What you will do: Please put each line of the records below into a numbered list, skipping blank lines and leaving out the pictures.

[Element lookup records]

——————————

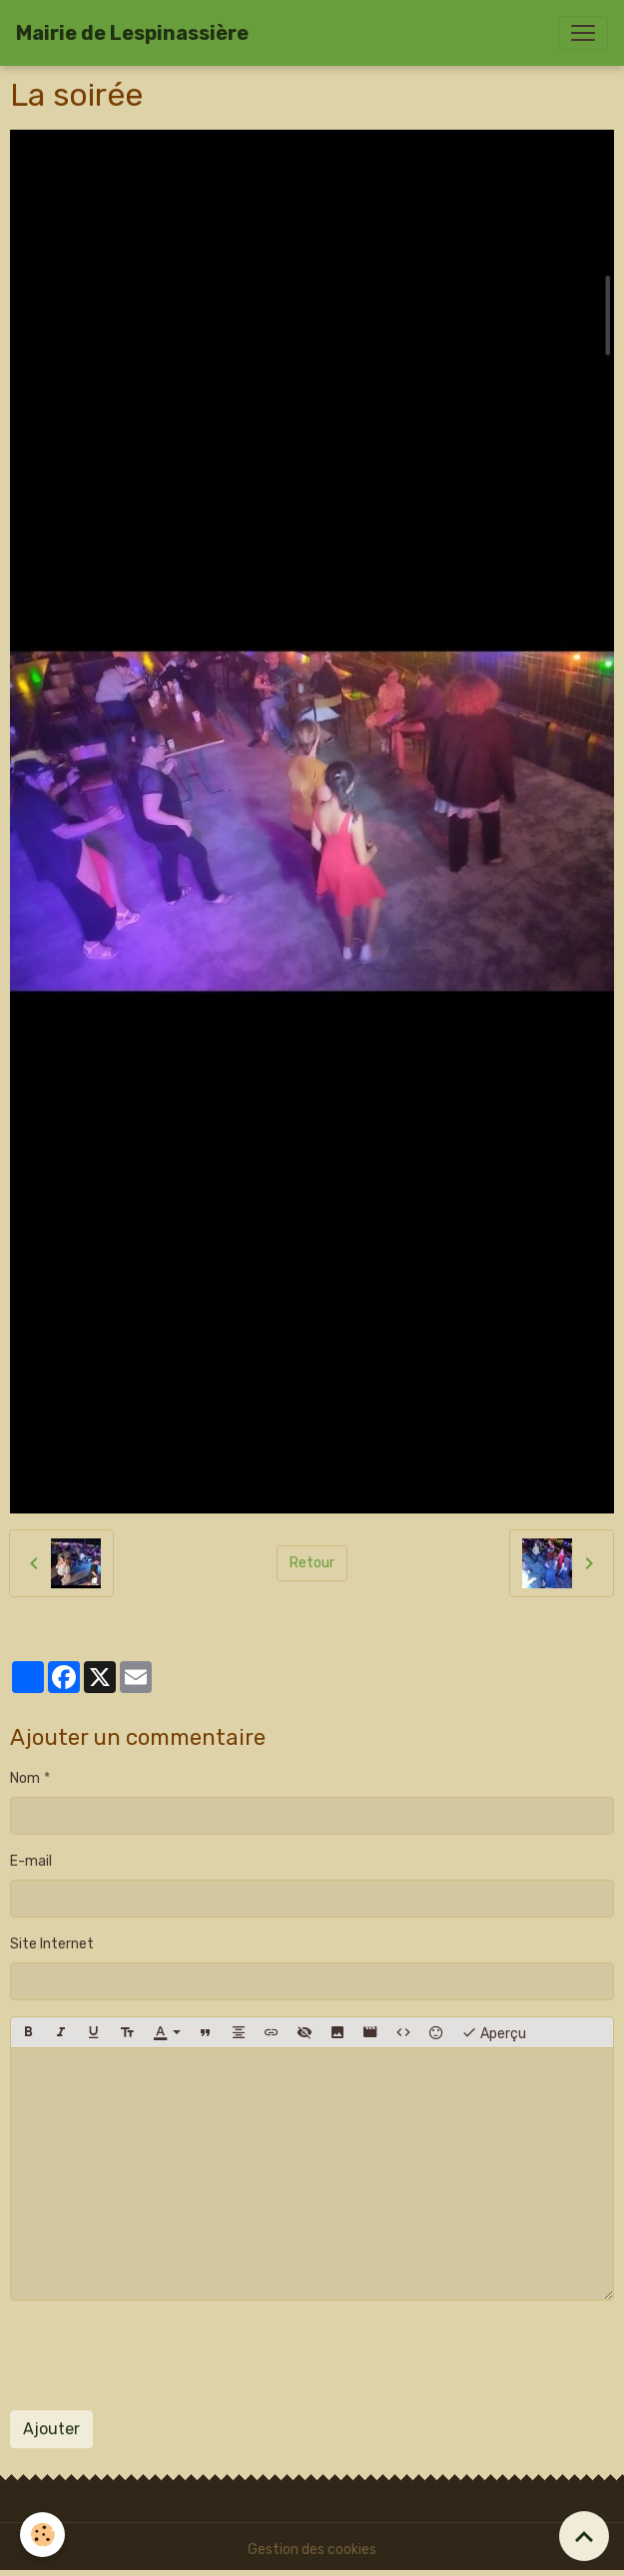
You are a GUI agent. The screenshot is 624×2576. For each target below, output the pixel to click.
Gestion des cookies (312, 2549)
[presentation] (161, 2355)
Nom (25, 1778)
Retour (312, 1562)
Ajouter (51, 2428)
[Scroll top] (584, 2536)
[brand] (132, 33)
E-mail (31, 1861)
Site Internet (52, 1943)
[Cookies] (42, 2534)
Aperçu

——————————

Output of the exercise:
1. You are a GUI agent. The screenshot is 624×2576. For each target below, output the pixel to click.
2. Gestion des cookies (312, 2549)
3. [presentation] (161, 2355)
4. Nom (25, 1778)
5. Retour (312, 1562)
6. Ajouter (51, 2428)
7. [Scroll top] (584, 2536)
8. [brand] (132, 33)
9. E-mail (31, 1861)
10. Site Internet (52, 1943)
11. [Cookies] (42, 2534)
12. Aperçu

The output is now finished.